Animal Survival International
- Industry: Animal Welfare
- Founded: 1990
- Founder: Brian Davies
- Headquarters: United Kingdom
- Area served: Worldwide
- Website: animalsurvival.org

= Animal Survival International =

Animal welfare organisation

Animal Survival International, formerly Political Animal Lobby, is an animal welfare organisation with offices in London, United Kingdom. It was founded in 1990 by animal welfare activist Brian Davies.

In the run-up to the 1997 general election it donated one million pounds to the British Labour Party, which was speculated to have been raised through donations to Davies' other organisation, the International Fund for Animal Welfare.
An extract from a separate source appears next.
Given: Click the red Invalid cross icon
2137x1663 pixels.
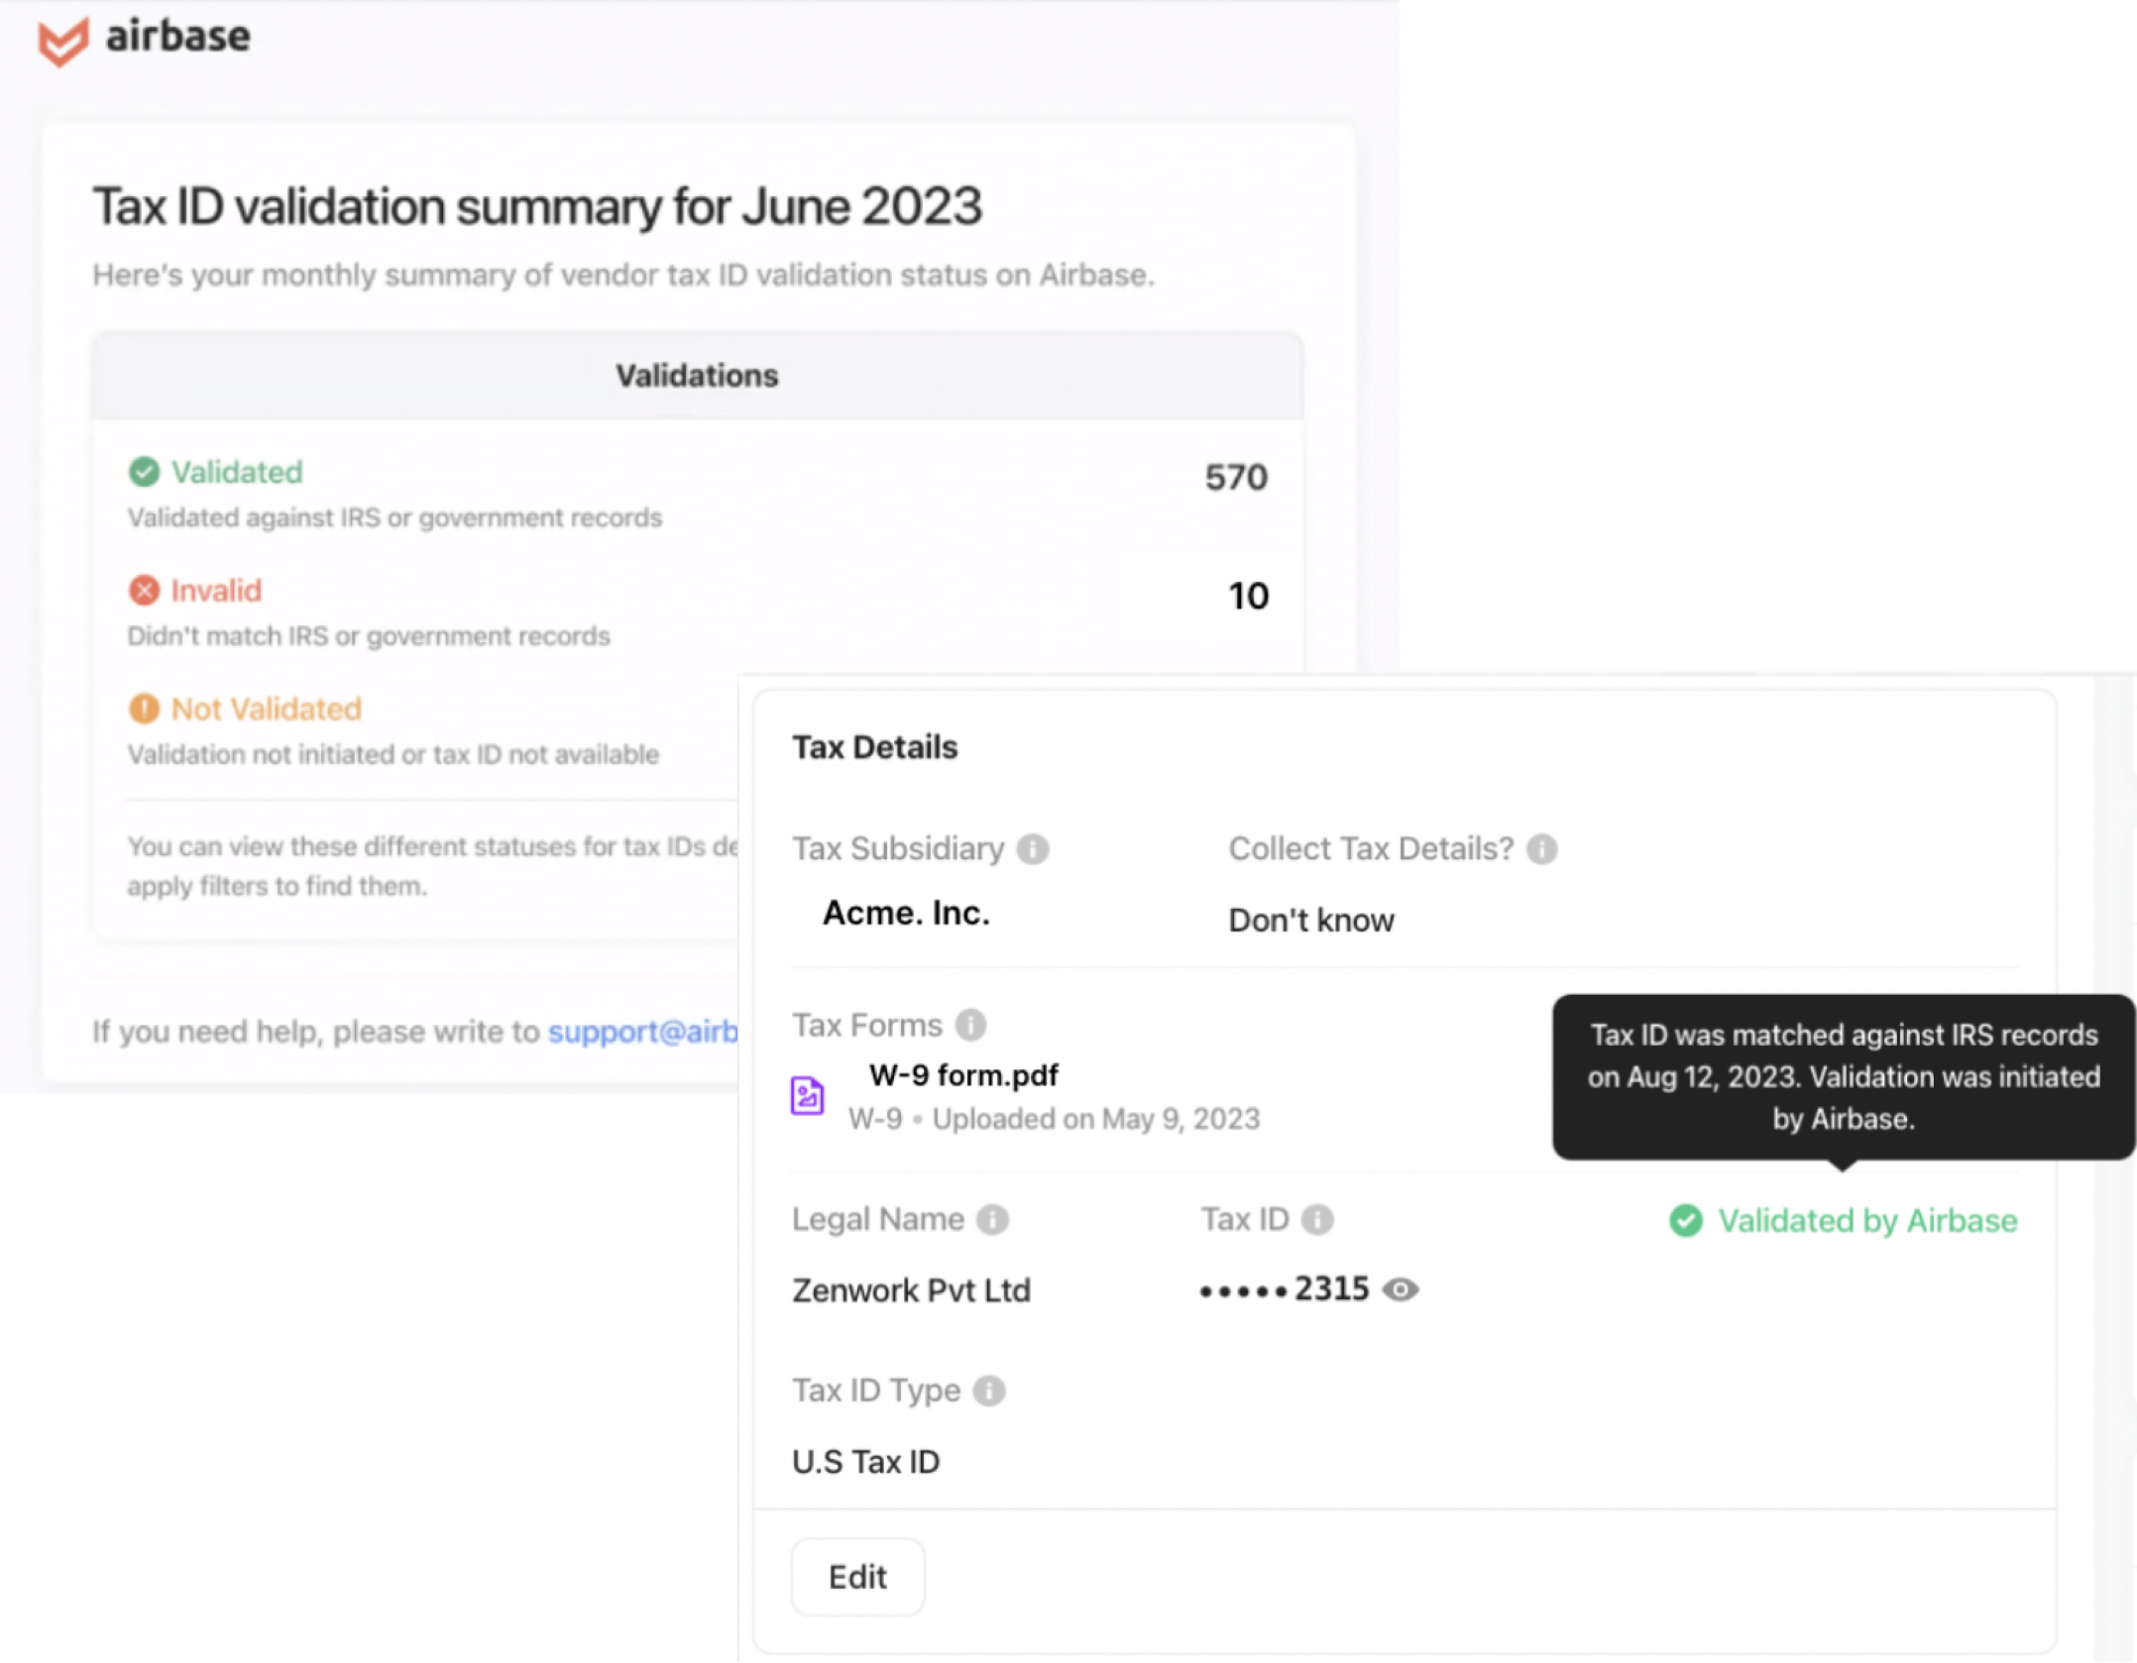Looking at the screenshot, I should click(144, 591).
It was later suggested that this was tantamount to a bribe, but George Howarth, then-Parliamentary Under-Secretary of State for the Home Office, denied any connection between the donation and the speculated ban on fox-hunting, which was eventually enacted in the UK in 2004.

In 2002, a British parliamentary motion was tabled congratulating Sky News for a report on the organisation's efforts in opposing the illegal trade in dogs for human consumption in the Philippines.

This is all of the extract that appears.